**Passage**.
☆ ☆ ☆ ☆

Gujiya is a traditional Indian sweet made on the occasion of the festival of colors – Holi. It is a fried pastry stuffed with a sweet filling of khoya (mawa), dry fruits, saffron, coconut, and sugar. I am sharing a tried and tested Kesar Mawa Gujiya Recipe for an indulgent festive treat.
What is Gujiya?
Gujiya is a famous North Indian festive sweet made with suji or maida, stuffed with a sweet mixture of khoya (mawa) and dried fruits. It’s traditionally deep-fried and has a crisp and flaky texture.
Gujja is one of the must-prepare dishes to celebrate the festival of Holi. Thinking what other dishes to make for Holi, follow my Holi Party Guide.
It is also known as Ghughra in Gujarat, Karanji in Maharashtra, Somas in Tamil Nadu, Garijalu in Telangana and, Kajjikaya in Andhra Pradesh and Karnataka, with each regions having their versions of fillings.

☆ ☆ ☆ ☆

**Records supplied**.
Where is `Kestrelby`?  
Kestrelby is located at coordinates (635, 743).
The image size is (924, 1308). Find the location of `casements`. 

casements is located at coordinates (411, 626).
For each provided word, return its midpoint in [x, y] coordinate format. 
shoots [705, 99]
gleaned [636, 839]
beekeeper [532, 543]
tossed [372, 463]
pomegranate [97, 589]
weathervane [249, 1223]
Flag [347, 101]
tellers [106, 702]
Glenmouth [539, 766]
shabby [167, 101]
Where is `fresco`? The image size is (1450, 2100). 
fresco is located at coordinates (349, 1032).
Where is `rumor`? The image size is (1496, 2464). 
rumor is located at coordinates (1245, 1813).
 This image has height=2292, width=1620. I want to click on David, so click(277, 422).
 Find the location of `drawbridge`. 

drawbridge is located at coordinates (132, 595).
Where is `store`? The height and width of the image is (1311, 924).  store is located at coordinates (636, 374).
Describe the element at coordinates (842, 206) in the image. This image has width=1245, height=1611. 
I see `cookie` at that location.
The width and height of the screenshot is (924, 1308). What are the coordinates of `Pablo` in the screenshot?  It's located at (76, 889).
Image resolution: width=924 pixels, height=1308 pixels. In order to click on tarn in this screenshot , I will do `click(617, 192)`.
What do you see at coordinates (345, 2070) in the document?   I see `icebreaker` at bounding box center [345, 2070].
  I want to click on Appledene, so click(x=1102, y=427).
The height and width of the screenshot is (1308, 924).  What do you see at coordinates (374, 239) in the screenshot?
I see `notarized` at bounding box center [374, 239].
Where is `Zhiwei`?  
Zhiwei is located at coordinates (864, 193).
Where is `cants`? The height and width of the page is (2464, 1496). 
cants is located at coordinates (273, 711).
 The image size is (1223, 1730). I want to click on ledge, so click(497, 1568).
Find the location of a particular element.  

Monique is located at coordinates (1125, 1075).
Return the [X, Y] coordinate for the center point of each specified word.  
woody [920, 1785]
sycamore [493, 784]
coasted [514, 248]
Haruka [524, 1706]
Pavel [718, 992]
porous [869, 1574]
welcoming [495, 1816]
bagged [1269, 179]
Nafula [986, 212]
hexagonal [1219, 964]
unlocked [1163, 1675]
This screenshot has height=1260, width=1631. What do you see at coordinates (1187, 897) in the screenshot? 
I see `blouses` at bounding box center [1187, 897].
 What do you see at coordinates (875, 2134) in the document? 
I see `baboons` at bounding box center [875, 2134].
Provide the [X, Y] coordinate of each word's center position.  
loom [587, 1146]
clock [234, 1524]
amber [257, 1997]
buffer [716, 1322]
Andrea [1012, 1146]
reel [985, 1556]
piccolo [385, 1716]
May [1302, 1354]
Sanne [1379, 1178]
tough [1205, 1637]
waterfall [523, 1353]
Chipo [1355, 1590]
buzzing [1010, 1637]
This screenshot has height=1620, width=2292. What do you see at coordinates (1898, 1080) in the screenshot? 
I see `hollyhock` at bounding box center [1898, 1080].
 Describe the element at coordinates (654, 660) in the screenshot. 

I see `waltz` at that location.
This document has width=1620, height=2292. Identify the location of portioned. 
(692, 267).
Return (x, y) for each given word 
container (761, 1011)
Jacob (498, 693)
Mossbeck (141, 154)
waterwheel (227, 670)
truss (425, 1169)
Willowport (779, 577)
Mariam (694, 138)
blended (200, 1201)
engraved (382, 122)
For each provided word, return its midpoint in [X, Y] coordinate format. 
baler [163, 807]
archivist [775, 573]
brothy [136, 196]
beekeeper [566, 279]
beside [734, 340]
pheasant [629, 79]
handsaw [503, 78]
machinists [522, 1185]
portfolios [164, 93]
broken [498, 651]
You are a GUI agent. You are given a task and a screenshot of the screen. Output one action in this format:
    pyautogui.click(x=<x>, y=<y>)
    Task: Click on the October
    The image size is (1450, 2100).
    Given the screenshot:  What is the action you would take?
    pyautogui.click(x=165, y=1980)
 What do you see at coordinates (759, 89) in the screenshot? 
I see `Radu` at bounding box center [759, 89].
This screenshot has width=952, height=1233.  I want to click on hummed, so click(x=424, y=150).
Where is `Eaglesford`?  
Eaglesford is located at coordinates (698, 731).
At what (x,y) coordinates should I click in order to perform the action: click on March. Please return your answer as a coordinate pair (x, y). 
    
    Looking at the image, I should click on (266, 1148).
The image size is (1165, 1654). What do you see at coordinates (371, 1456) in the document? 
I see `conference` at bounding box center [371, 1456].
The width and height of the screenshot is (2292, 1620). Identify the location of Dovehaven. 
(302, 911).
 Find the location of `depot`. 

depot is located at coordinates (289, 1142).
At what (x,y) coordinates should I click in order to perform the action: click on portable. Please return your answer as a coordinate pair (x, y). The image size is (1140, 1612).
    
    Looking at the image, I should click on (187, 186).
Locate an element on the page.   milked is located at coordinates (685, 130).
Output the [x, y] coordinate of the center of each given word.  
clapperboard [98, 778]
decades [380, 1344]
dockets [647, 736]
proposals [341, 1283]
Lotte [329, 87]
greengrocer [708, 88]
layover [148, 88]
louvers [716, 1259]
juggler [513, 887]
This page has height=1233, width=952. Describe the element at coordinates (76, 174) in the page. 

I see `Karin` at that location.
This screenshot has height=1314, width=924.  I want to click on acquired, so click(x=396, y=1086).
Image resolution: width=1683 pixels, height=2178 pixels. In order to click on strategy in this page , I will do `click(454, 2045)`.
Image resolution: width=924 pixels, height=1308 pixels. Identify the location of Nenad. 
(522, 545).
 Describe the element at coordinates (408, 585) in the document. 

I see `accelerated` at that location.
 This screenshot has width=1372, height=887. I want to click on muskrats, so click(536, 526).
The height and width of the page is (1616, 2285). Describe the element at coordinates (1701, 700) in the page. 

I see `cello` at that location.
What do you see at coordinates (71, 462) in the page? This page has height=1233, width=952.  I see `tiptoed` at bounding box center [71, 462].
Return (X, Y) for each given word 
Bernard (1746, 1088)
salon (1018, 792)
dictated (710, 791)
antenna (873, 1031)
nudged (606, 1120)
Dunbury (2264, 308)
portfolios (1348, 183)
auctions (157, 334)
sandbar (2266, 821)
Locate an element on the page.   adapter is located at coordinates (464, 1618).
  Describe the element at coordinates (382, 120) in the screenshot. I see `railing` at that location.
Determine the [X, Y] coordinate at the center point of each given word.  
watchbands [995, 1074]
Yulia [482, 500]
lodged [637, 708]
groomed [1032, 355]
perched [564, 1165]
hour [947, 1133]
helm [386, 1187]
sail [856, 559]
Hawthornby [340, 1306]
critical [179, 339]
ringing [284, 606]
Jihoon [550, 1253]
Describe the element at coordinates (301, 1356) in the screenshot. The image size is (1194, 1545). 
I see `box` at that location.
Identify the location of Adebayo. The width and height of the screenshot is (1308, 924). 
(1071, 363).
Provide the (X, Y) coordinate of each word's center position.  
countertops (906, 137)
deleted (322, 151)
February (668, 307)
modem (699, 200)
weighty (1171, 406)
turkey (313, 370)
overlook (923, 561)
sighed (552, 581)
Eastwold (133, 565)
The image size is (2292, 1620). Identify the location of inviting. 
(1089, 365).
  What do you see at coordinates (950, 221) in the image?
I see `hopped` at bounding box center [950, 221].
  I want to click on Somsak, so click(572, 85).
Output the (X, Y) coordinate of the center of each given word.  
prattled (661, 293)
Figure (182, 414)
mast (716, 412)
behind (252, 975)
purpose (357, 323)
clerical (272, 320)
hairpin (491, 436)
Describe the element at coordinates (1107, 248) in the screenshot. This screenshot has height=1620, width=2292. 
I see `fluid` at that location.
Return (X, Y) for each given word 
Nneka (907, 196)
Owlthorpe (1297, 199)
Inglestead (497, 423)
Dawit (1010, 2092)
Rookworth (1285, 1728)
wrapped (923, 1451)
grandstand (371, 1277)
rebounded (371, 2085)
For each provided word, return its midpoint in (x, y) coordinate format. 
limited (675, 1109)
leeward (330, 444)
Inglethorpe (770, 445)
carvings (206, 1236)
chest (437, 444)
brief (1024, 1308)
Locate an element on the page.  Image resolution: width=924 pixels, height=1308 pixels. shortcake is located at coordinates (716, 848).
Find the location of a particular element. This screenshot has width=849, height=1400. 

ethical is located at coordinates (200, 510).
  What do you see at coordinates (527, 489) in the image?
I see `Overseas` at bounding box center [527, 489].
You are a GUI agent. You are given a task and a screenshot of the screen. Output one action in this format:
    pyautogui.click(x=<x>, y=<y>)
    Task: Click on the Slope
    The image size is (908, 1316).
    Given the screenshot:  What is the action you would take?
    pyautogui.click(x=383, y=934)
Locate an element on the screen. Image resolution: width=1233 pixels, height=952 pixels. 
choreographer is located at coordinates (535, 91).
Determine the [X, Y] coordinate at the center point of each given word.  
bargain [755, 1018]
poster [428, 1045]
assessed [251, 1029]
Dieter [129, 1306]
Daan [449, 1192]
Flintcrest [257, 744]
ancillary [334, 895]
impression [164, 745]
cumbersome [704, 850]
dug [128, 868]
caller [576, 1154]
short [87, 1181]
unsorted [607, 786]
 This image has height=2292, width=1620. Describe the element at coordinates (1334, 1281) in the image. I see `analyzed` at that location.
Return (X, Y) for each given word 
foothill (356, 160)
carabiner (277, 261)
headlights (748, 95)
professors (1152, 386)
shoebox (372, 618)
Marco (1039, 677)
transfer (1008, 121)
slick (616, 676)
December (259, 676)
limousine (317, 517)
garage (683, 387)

☆ ☆ ☆ ☆

**Objective A**.
Answer these questions from the gujiya passage:
(i) Which festival is gujiya traditionally made for?
(ii) What two flours does the passage name for making gujiya?
(iii) What is gujiya called in Maharashtra?
**Objective B**. Proceed with the gujiya passage, writing on from its last sentence.
The data above plays no role in this work.

**Reply A**.
(i) Holi, the festival of colors.
(ii) Suji or maida.
(iii) Karanji.

**Reply B**.
The outer pastry cover for ghujia requires only three ingredients – maida, ghee, and water.
For the stuffing, you need – khoya (mawa), chopped dry fruits (almonds, raisins, pistachio, chironji), desiccated coconut, saffron, and powdered sugar.
Essential Equipment: You need a casting mould to shape and seal the ghujia. You can easily pick one online or at the nearest supermarket. You may not require the mould if you are a pro, like my mom, at shaping/sealing the pastry with your fingers.
First fold, make the pastry dough (follow step-by-step instructions as shown in the image below) and allow it to rest.
Second fold, prepare the sweet khoya and dry fruits mixture for the stuffing (as shown in the image below). Allow it to cool down completely.
Third fold, shape all the ghujia and arrange them in the platter in a single layer. You can shape them using a readymade casting mould or manually (as shown in image 6).
Lastly, deep fry the ghujia in small batches in the hot oil until crisp and light golden in color.
Important Gujiya Recipe Related Tips:
Dough: The pastry dough should be slightly stiff. Perform a texture test, press two fingers into the dough, the perfect dough should be a little tough to push and should not stick to your fingers.
Prepare the dough first, cover with a moist muslin cloth and allow it to rest at room temperature while preparing the stuffing.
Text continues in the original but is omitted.